Multicellular eukaryotic organisms are capable of responding to extracellular signals to regulate or accentuate gene expression through the process of signal transduction. A large number of the components of the signal transduction pathway are comprised of proteins that are covalently modified by ligands such as hormones, growth factors, cytokines or second messengers like camp, Ca2+, diacylglycerol, inositol-3-phosphate and others. This results in the induction of a cascade leading to gene expression in which activation of kinases that phosphorylate tyrosine or serine/threonine residues play central roles. Prominent targets of second messengers are the camp-dependent protein kinase A (PKA) and the Ca2+/phospholipid-activated protein kinase C (PKC). The protein kinase C cascade includes several enzymes that are sequentially phosphorylated in response to external stimuli. PKC established its role in signal transduction when it was demonstrated that diacylglycerol, a product of hormone stimulated phosphatidylinositol hydrolysis, was an activator of the enzyme. Multiple lipid pathways contribute to the production of diacylglycerol, the second messenger for PKC. Phorbol esters, which are potent tumor promoters, activate PKC and this discovery led to further excitement in the field (see for example, Nishizuka, 1995, pp.484-496; Nishizuka, 1992, pp.607-614).
Protein kinase C modulates diverse cellular functions such as cell cycle progression and differentiation, apoptosis, and tumor promotion (Nishizuka, 1986, pp.305-312). PKC regulates gene expression via transcription through the activation of cis-elements. It is a mediator of immune responses, hormone secretion and receptor desensitization. Many of these roles are mediated by accentuating membrane structure events. PKC phosphorylates serine or threonine residues at basic sequences with the motif xRxxS/TxRx. Thus histones H1 and IIIS, and protamine, are efficient substrates for PKC. In addition to catalyzing phosphorylation reactions, PKC autophosphorylates in vitro, (on residues Thr-641 and Ser-660 in PKCβII) by an intramolecular mechanism and this may play a role in its proteolytic activation and degradation.

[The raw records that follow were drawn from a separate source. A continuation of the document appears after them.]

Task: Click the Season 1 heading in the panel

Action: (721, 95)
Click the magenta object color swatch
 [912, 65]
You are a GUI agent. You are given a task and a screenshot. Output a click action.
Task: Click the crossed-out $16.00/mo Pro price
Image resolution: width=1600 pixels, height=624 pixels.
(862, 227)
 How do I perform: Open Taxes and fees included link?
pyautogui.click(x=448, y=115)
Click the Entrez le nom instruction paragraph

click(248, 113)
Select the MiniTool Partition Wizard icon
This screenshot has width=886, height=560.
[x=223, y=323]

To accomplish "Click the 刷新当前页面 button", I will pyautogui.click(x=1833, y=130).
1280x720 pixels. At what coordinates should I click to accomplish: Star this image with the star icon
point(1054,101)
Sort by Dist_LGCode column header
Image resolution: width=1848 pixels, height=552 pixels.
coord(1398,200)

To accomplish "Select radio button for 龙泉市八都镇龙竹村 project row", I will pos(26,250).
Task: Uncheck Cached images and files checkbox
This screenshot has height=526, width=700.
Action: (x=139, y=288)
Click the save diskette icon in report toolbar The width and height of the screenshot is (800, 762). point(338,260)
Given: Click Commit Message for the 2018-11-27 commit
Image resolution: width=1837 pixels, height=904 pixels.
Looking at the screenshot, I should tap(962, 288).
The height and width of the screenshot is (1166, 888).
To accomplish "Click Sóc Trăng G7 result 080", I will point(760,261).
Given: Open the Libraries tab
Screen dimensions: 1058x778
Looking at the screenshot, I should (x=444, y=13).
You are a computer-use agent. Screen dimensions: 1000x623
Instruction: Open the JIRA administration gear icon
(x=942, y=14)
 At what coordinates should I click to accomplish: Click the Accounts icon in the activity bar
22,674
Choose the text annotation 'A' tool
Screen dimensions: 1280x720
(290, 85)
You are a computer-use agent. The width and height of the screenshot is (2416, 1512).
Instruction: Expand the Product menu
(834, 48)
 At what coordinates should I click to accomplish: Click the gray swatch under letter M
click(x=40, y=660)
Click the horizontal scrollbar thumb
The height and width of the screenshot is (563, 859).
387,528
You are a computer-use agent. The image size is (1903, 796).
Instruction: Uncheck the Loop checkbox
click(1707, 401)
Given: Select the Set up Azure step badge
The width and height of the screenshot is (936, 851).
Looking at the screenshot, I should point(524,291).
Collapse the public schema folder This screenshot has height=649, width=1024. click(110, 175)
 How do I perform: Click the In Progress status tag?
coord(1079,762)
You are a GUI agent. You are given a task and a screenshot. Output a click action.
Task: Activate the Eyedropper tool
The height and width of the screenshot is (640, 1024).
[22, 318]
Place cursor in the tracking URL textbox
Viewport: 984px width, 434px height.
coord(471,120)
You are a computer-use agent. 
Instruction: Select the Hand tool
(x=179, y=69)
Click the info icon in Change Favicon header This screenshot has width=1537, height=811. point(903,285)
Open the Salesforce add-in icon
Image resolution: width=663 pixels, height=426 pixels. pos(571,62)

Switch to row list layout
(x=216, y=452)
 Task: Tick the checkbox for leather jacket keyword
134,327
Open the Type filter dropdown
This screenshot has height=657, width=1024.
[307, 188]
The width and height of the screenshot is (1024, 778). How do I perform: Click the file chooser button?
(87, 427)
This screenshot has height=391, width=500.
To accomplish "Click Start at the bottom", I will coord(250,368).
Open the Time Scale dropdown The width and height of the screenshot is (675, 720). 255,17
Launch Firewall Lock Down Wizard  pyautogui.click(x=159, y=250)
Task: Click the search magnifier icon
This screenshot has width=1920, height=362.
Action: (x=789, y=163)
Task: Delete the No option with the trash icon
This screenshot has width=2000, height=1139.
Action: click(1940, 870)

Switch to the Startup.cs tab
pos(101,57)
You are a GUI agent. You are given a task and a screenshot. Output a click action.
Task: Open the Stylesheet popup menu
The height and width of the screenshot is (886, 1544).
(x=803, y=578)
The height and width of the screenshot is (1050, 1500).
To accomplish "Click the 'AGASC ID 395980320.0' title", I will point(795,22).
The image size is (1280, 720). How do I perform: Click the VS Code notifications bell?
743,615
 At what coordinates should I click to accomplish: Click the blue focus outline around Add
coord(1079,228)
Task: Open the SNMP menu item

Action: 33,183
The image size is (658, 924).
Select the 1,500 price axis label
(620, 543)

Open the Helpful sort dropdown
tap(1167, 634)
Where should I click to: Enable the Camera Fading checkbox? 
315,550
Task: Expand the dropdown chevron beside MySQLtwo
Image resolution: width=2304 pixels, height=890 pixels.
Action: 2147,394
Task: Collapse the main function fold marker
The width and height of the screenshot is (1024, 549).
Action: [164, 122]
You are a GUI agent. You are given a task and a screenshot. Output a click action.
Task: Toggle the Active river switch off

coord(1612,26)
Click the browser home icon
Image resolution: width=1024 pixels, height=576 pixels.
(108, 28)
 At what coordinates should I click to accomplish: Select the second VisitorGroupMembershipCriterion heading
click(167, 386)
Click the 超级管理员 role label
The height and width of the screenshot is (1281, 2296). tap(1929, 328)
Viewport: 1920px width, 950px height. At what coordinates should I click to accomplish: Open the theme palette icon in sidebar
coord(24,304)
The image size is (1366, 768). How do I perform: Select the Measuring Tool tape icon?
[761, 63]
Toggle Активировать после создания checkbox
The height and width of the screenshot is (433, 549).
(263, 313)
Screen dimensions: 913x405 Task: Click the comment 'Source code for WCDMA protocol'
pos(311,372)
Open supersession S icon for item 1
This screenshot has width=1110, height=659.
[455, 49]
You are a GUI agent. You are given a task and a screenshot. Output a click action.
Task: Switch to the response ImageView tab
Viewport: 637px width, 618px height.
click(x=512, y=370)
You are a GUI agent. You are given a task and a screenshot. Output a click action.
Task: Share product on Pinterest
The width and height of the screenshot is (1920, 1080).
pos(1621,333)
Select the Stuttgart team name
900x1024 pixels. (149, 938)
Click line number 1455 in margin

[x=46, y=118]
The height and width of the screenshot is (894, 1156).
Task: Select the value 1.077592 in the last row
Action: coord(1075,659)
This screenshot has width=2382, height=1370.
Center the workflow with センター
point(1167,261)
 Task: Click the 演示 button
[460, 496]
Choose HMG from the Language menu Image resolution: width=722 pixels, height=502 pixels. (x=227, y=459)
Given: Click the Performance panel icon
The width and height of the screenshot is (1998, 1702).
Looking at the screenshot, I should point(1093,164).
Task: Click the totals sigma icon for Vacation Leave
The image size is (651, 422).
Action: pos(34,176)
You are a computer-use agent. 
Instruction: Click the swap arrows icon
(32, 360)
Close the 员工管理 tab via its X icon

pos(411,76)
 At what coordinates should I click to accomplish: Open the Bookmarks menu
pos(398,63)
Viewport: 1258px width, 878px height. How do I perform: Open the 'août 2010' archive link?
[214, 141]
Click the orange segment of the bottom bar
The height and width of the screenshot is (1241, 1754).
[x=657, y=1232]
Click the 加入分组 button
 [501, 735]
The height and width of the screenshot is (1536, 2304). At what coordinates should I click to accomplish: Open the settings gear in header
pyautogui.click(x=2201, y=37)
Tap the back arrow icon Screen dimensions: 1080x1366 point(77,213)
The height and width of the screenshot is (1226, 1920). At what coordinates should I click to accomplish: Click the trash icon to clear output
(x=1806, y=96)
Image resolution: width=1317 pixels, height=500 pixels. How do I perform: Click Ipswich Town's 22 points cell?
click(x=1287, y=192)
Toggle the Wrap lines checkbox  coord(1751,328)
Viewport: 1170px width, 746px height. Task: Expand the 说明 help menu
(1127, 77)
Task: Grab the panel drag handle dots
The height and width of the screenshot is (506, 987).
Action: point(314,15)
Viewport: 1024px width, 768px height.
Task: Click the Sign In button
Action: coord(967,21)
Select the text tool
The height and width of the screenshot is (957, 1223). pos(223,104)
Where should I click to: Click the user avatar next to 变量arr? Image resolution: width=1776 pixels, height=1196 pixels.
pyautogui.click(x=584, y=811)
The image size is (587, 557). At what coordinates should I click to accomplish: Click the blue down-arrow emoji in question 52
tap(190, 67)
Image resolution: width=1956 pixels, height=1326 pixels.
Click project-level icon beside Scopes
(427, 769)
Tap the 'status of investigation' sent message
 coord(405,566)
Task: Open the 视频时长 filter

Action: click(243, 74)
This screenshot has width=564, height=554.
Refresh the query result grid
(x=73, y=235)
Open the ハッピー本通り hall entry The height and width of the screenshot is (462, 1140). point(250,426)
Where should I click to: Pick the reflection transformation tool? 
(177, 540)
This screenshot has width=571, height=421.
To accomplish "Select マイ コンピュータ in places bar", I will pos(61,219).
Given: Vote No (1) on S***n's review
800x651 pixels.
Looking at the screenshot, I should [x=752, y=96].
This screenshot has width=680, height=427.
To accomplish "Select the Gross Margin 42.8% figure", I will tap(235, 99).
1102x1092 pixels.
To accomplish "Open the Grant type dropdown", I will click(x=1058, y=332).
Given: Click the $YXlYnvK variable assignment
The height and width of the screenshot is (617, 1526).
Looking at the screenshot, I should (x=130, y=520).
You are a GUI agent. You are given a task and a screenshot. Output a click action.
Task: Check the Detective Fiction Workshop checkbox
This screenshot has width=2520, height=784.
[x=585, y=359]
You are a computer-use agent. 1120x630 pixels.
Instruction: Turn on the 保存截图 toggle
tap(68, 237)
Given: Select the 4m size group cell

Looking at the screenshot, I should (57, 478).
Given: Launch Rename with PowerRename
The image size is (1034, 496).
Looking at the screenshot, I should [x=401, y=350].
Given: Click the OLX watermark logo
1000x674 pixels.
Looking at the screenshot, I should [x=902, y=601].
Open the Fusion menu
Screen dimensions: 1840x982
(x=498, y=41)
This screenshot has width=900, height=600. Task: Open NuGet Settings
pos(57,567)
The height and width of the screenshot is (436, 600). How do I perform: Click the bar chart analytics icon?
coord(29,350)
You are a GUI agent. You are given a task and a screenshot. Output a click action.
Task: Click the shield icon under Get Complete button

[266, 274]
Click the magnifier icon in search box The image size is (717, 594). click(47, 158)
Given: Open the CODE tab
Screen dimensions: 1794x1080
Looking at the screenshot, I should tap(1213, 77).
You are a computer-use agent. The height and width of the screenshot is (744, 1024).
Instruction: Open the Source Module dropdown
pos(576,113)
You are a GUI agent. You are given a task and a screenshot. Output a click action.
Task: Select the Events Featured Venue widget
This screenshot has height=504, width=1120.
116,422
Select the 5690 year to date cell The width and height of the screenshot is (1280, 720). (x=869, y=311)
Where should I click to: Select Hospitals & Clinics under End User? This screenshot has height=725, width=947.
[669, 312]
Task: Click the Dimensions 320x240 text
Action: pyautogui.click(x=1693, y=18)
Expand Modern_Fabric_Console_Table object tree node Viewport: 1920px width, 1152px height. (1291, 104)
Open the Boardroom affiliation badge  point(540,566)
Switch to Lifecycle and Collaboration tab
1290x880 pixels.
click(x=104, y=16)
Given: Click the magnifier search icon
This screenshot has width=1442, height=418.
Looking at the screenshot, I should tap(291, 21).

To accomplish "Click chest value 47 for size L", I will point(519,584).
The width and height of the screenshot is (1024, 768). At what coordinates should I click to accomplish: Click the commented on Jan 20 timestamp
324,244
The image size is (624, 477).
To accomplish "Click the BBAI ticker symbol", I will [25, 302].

Together with the fact that activation of PKC isozymes is associated with altered gene expression and its presence in the nucleus, it was expected that PKC could phosphoryate some transcription factors and thereby regulate gene expression. PKC phosphorylates CREB, the camp-responsive element-binding protein and as a result CRE binding is enhanced. NF-κB, in the cytosol of resting cells, is in a complex with I-κB. On PKC activation, by phorbol esters, the inhibitory complex dissociates and NF-κB translocates into the nucleus as an active transcription factor. C-jun, a phorbol ester-responsive transcription factor, is also regulated by PKC. Vitamin D3 receptor, a member of the steroid/thyroid hormone family, binds to vitamin D3 and associates with its DNA element thereby altering gene transcription. PKCβ phosphorylates the vitamin D3 receptor, and inhibits transcriptional activation by vitamin D3. TLS/FUS, a DNA-binding nuclear protein, is a regulator of BCR/ABL-mediated leukemogenesis (Perrotti et al., 1998, pp.4442-4455). PKCβII phosphorylates TLS/FUS and regulates its DNA-binding activity in the nucleus.
Historically, Nishizuka et al. discovered protein kinase C in rat brain as the proenzyme for a histone protein kinase (see, for example Takai et al., 1977, pp.7603-7609). This protein kinase M (PKM) was generated as a result of partial proteolysis by trypsin or a calcium-dependent protease. From biochemical studies, it was soon established that the proenzyme, PKC, exhibited kinase activity upon membrane association. It is now well established that protein kinase C, a family of serine/threonine kinase isozymes, translocates from the cytosol to another intracellular compartment like the membrane or nucleus in response to stimuli from neurotransmitters, hormones and growth factors. Most PKCs are activated by phosphatidylserine, an acidic lipid located on the cytoplasmic side of the membrane, diacylglycerol and phorbol esters. Some PKC family members also require Ca2+ and other lipid second messengers for optimal activity.